So my cousin called me last night with some kind of upsetting news. In her struggles to get pregnant, it was discovered she is a carrier for something called Fragile X syndrome. They did further genetic testing, and it was determined it was passed to her from her father, so my side of the family. She called me last night to let me know, that I may too be a carrier I guess. She herself is a genetic counselor, so I do trust her calling me and feel like this must be a pretty serious matter if she did (we don't talk otherwise).
I was fairly shook up when I got off the phone with her. I'm kind of a "the sky is falling" kind of person and jump to the worst. DH is much calmer and was like you could have this, you could not, you're not a doctor so don't even pretend to have the answers.
So the decision now is whether or not to get genetic testing done, which I'm not even sure is feasable monetarily? On one hand, I would like to know, but on the other hand I feel like it should just be left in God's hands and whatever happens, happens. DH and I had planned to start trying around the new year.
Fragile X basically causes severe mental disabilities (although its a range), autism, behavioral challenges, etc. I am a special ed teacher, so I'm aware of the struggles, but not sure if that makes it better or not.
Sorry for the word vomit, I just needed to get it off my chest, I told DH last night I almost wish she hadn't told me, ignorance is bliss sometimes, but since she herself is a genetic counselor, I trust she knows what she's doing. She said she had known for awhile, but didn't want to let me know right before or around my wedding.

### Work item
Condense the paragraph of the text above that begins "So my cousin called me last night" into a short bulleted list that keeps its main facts.

### Data provided
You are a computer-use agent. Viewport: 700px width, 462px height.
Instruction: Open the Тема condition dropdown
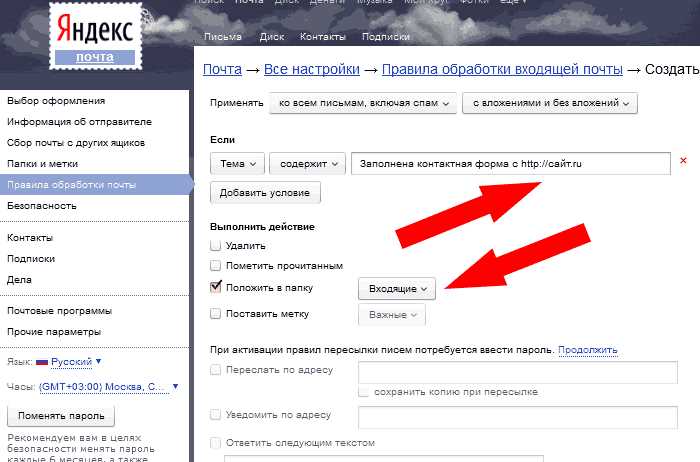pyautogui.click(x=238, y=163)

### Output of the task
- A cousin called the writer last night with upsetting news.
- While struggling to get pregnant, the cousin learned she is a carrier for Fragile X syndrome.
- Further genetic testing showed it came from her father, on the writer's side of the family.
- She called to say the writer may also be a carrier.
- She is a genetic counselor, so the writer trusts her and takes the call as a sign the matter is serious, since they don't otherwise talk.